Lester Barbour was the eldest son of Edward and Mary Jane and he served in the First World War as part of the 1st Newfoundland Regiment. He left Newtown for Europe in May 1917. He died 10 months later, at the age of 23, in battle on March 10th, 1918 in the German counter-offensive at Paschendale Ridge, Belgium. He is buried at Oxford Cemetery, near the community of Ypres, Belgium.
Lester wrote approximately 70 letters to his family during World War I. The letters document the life of Lester, a soldier, from training in Scotland to the trenches in Europe.

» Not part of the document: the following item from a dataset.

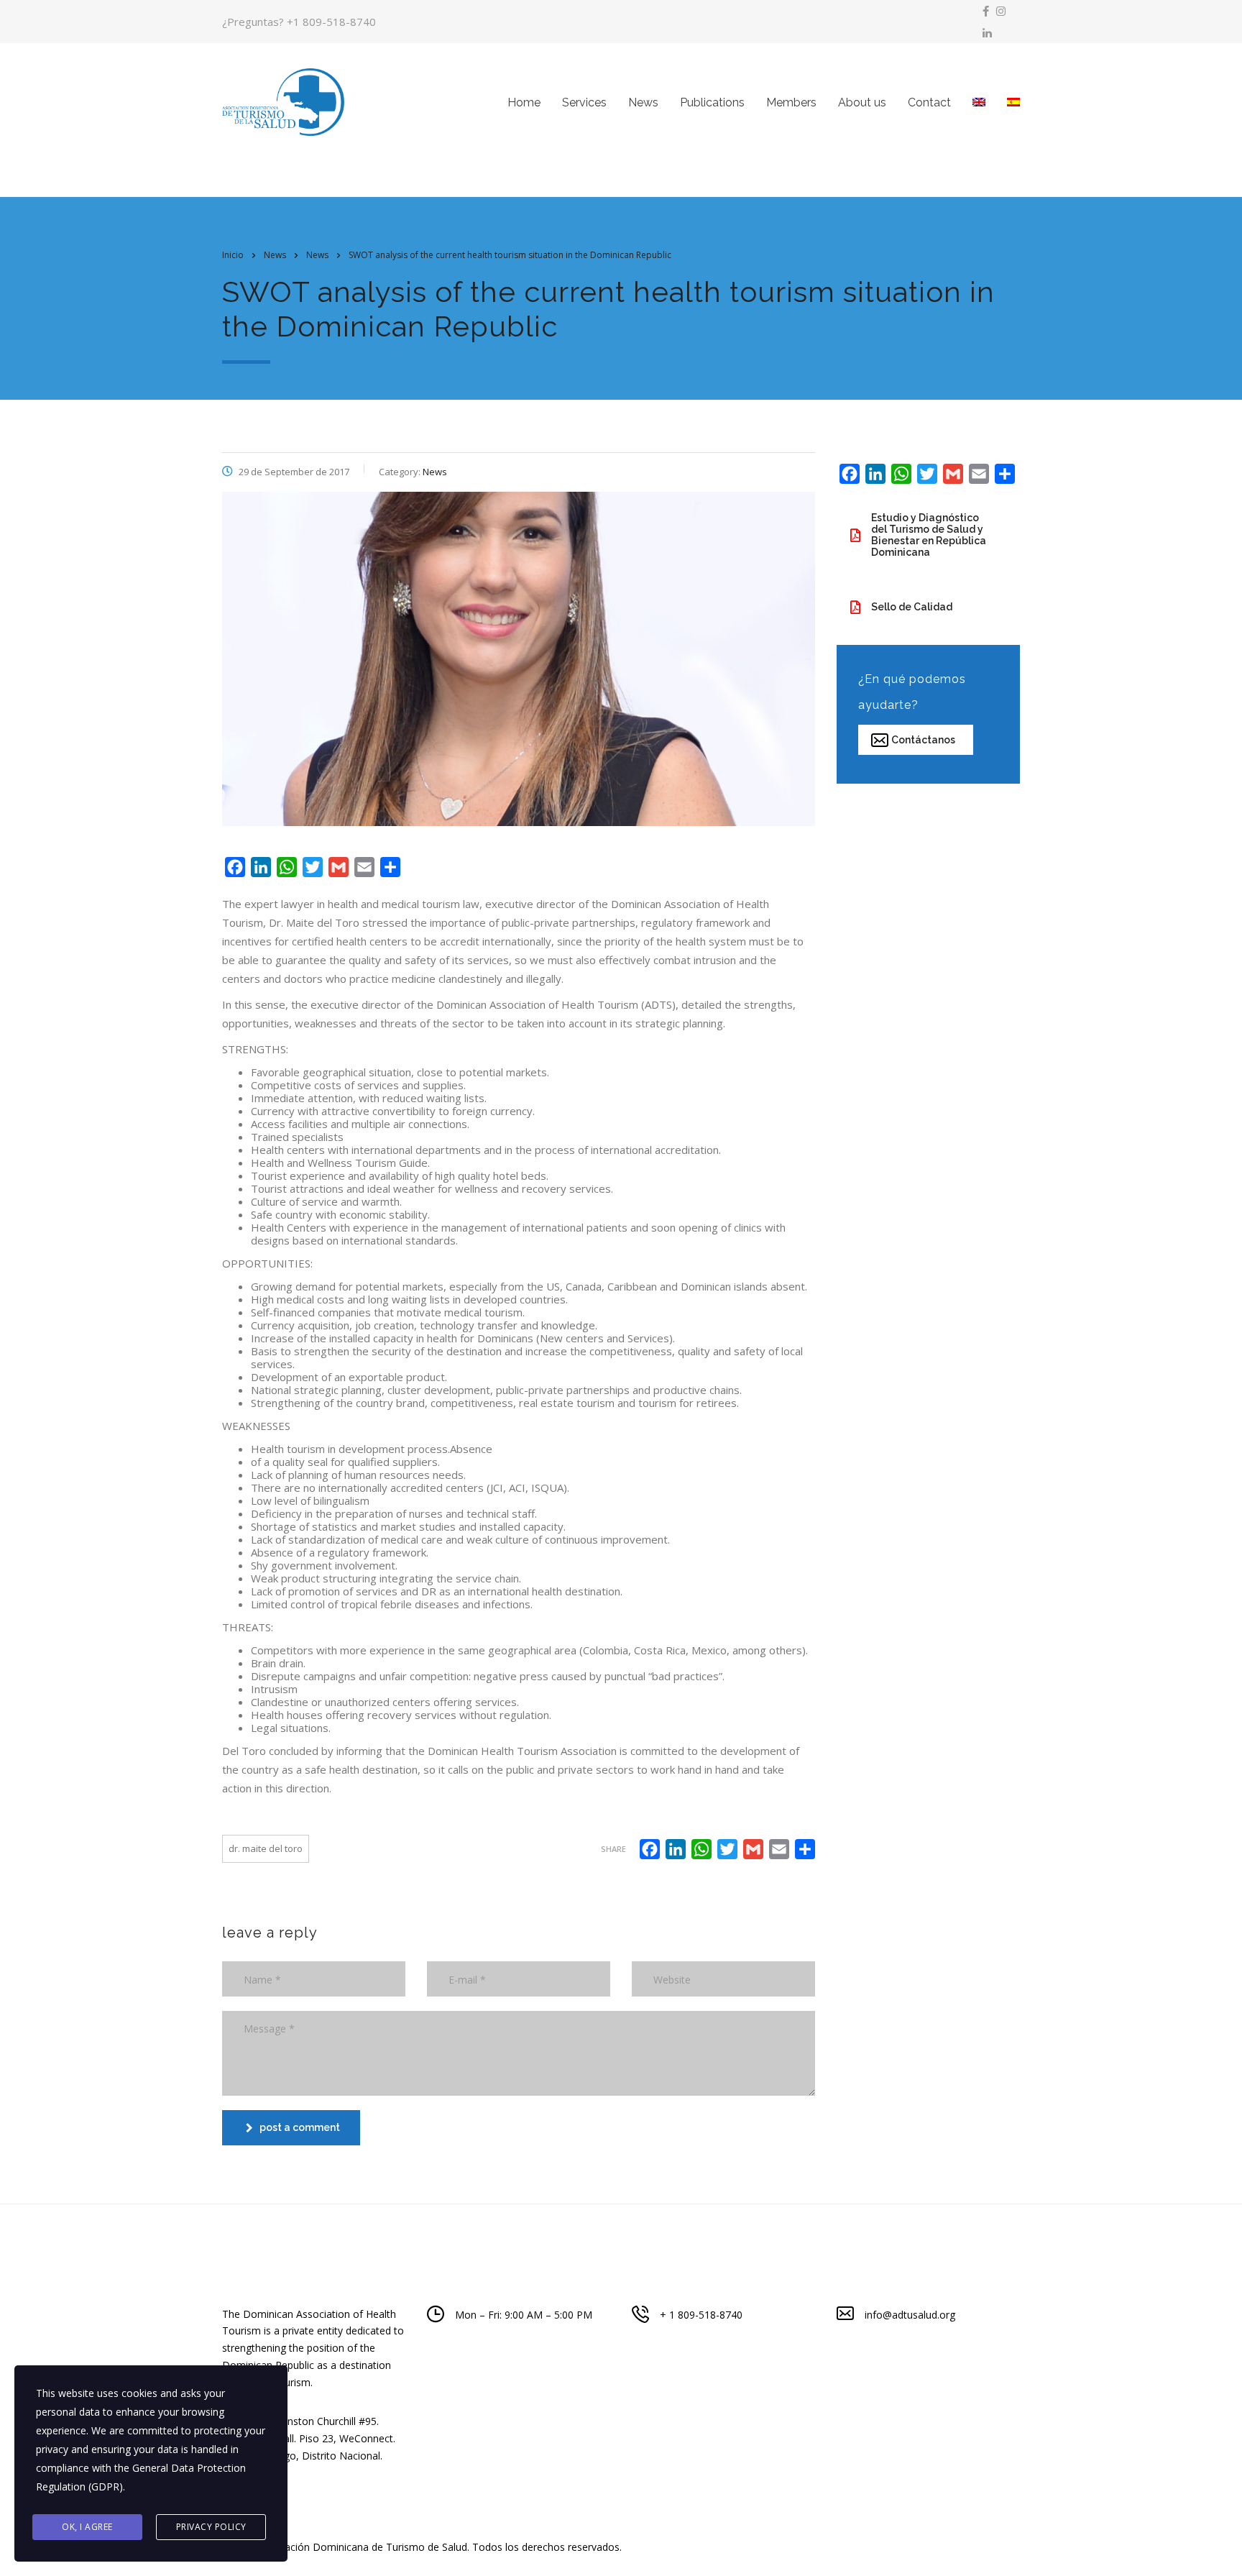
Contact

These letters have been brought to life in the form of live theatre performed at the Neptune II Theatre. The original letters have been donated to the Center for Newfoundland Studies, Memorial University. Copies of the letters are on display on display in the Barbour Family Home. Click here to read a transcription of Lester’s last letter to his mother written in March 1918, six days before his death.
A Family’s Grief
After Mary Jane heard the news of his death, she would not let anyone use his bedroom for many years, despite the big number of children in the home. Edward had died, at the age of 50, on June 8th, 1912 of complications of pneumonia. Lester’s death was more than just a personal loss as he was groomed to take his father’s place in the family business of E&S Barbour.
On the table in the upstairs parlor of the Benjamin Barbour Home, there is some soil that was taken from Lester’s grave by his brother, Captain Job Barbour when he visited Europe in 1930.